# [PAGE EXCERPT]
┄┄┄┄┄┄┄┄┄┄┄┄┄┄┄┄┄┄┄┄
Gremlins 2: The New Batch

Gremlins 2: The New Batch by David Bischoff
based on the screenplay written by Charlie Haas
Avon Books, 1990
Price I paid: 90¢

KEEP AWAY FROM BRIGHT LIGHT,

AWAY FROM WATER—

AND NEVER…NEVER…

FEED THEM AFTER MIDNIGHT!

Who would have thought that within every playful, cuddly Mogwai there lurked a gleefully, malevolent gremlin? Billy Peltzer and his girlfriend Kate Beringer found out the hard way—and it nearly destroyed their hometown of Kingston Falls. Now the young lovers have come to New York to seek their fortunes. But the towering, high-tech office building in which they work is about to become a breeding ground for a whole new batch of deliciously malicious creatures.

Start spreading the news. The gremlins—lots of them—have come to take Manhattan…and they’re itching to comically paint the Big Apple gremlin green!


Happy 2019 everybody! I hope it’s been a good one so far!

I’ve hinted broadly that I was planning on adding something new to the mix this year, and here it is. Movie novelizations.

This isn’t entirely new to the blog, considering that once I did a novelization of a Starsky and Hutch episode and Moon Zero Two turned out to be one although I didn’t know that at first, but I want to delve a little bit into why I want to tackle this strangest of genres, the movie tie-in novel.
┄┄┄┄┄┄┄┄┄┄┄┄┄┄┄┄┄┄┄┄
# [RECORD EXTRACTS]
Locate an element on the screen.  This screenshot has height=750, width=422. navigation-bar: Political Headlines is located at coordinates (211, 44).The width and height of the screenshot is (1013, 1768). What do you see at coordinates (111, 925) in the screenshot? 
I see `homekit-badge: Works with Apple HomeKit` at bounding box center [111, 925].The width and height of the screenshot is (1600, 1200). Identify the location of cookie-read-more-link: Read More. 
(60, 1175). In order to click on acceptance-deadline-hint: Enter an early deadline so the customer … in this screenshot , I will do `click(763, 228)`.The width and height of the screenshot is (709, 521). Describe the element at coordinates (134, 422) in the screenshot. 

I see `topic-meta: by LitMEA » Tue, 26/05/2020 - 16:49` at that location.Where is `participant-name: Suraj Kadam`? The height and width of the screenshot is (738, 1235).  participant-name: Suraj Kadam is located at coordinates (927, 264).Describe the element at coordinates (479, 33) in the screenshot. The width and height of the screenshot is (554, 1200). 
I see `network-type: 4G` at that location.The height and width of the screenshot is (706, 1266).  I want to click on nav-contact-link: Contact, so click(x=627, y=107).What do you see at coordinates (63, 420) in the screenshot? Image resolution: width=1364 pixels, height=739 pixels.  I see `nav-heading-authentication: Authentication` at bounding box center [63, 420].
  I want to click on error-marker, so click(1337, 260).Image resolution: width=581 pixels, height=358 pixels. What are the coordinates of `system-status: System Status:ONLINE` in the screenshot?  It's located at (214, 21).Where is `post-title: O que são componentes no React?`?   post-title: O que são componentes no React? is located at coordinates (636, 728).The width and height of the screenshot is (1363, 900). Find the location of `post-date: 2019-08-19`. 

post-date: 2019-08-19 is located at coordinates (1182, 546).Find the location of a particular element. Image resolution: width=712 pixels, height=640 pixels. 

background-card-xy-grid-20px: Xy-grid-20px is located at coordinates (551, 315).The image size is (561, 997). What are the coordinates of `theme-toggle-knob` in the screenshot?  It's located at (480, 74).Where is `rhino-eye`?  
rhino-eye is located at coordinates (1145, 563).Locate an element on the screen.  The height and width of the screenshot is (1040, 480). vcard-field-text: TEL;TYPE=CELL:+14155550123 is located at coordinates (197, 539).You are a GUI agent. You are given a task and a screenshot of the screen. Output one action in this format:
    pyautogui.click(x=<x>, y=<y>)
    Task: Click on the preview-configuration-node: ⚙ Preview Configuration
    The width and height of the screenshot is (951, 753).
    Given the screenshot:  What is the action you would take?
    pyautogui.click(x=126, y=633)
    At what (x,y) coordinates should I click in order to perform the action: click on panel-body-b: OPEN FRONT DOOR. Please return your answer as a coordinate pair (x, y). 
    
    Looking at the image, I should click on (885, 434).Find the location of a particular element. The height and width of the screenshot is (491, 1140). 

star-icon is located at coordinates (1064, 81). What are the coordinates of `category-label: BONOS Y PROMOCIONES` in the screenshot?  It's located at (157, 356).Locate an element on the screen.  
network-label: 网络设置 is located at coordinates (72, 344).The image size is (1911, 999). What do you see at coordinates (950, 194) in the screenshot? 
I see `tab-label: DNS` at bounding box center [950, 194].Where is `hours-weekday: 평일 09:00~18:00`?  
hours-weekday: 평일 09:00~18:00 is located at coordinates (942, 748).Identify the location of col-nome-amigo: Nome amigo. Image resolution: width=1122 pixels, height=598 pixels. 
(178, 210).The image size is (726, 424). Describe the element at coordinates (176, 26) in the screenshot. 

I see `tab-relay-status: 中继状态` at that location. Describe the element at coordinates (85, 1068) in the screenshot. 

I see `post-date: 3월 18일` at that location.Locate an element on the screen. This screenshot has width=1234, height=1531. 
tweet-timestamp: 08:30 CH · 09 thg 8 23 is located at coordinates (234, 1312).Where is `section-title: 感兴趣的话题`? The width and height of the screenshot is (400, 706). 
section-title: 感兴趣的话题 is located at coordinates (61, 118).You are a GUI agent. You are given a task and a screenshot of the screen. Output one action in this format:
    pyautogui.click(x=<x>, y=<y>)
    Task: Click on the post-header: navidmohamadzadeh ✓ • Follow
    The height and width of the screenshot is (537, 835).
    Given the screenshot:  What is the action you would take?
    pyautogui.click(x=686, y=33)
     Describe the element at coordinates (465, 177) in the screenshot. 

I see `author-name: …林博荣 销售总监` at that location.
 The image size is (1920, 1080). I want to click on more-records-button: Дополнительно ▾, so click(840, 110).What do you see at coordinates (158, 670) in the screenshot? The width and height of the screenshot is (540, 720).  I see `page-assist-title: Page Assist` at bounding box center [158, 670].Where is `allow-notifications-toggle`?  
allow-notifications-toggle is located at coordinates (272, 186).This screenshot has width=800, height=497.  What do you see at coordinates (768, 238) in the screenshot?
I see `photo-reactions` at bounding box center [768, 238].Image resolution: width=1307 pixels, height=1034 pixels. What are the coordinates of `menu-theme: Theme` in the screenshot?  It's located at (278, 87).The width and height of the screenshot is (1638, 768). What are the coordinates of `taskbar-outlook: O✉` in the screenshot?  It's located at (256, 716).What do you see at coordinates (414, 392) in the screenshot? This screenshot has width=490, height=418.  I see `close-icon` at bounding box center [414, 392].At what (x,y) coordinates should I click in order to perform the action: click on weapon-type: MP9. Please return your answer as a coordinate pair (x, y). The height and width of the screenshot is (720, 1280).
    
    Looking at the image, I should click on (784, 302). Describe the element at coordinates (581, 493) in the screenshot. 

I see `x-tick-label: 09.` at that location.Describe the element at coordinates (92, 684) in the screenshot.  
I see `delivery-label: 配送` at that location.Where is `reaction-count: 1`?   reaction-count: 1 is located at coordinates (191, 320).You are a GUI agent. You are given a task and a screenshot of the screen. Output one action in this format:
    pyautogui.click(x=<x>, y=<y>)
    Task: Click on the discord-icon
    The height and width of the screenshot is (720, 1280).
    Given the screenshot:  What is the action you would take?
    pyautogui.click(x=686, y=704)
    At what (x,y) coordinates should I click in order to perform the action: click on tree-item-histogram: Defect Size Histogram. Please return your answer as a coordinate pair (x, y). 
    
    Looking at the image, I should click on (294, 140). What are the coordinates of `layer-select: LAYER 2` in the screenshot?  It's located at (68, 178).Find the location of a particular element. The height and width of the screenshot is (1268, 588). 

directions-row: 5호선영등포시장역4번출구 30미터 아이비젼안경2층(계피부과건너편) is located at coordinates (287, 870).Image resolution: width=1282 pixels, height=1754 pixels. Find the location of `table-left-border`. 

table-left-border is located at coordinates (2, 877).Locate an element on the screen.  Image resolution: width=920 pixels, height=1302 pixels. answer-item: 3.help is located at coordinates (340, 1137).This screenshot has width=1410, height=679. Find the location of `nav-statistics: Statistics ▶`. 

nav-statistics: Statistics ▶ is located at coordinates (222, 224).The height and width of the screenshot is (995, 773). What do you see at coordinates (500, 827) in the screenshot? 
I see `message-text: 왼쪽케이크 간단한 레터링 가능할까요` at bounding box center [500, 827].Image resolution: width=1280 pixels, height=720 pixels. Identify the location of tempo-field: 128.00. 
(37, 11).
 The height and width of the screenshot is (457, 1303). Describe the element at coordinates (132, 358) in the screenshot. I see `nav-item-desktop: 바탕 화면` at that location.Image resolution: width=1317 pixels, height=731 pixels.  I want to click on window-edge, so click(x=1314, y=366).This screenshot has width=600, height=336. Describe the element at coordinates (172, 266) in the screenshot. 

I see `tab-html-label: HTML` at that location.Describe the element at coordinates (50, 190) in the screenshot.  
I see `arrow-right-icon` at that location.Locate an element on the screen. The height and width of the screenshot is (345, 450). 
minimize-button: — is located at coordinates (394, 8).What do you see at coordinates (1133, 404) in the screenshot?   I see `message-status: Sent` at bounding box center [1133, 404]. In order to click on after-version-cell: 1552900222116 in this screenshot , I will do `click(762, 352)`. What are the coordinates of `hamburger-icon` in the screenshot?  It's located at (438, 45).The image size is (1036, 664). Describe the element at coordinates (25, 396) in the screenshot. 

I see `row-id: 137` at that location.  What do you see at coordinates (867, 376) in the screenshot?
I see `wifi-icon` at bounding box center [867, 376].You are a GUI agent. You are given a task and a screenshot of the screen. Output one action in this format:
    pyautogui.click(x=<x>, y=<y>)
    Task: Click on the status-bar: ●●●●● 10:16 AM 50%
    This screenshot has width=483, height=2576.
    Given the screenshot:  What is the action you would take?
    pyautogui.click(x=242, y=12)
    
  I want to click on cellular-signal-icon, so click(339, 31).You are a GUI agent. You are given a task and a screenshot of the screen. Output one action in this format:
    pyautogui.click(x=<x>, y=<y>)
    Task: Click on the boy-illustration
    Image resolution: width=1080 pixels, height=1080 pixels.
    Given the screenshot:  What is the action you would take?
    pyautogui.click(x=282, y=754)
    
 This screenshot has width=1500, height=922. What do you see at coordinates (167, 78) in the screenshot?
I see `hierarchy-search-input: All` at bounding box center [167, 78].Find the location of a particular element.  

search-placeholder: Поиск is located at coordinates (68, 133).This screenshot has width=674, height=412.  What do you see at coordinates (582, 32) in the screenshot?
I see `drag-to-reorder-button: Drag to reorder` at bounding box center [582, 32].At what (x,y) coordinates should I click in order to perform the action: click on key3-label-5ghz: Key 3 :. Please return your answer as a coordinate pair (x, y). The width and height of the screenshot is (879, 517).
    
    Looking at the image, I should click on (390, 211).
┄┄┄┄┄┄┄┄┄┄┄┄┄┄┄┄┄┄┄┄
# [SET OF TASKS]
- a) In the Gremlins 2 page, repeat the passage starting at "AWAY FROM WATER—" and ending at "Apple gremlin green!", switching "Manhattan" to "Chicago".
- b) According to the Gremlins 2 page, why are movie novelizations not entirely new to the blog? Answer in one to three sentences.
- c) List the warnings about the creatures that the Gremlins 2 page prints in capital letters.

# [YOUR WRITTEN ANSWERS]
- a)
AWAY FROM WATER—

AND NEVER…NEVER…

FEED THEM AFTER MIDNIGHT!

Who would have thought that within every playful, cuddly Mogwai there lurked a gleefully, malevolent gremlin? Billy Peltzer and his girlfriend Kate Beringer found out the hard way—and it nearly destroyed their hometown of Kingston Falls. Now the young lovers have come to New York to seek their fortunes. But the towering, high-tech office building in which they work is about to become a breeding ground for a whole new batch of deliciously malicious creatures.

Start spreading the news. The gremlins—lots of them—have come to take Chicago…and they’re itching to comically paint the Big Apple gremlin green!

- b) The blog once covered a novelization of a Starsky and Hutch episode. Moon Zero Two also turned out to be a novelization, although the writer didn't know that at first.

- c)
- Keep away from bright light.
- Keep away from water.
- Never feed them after midnight.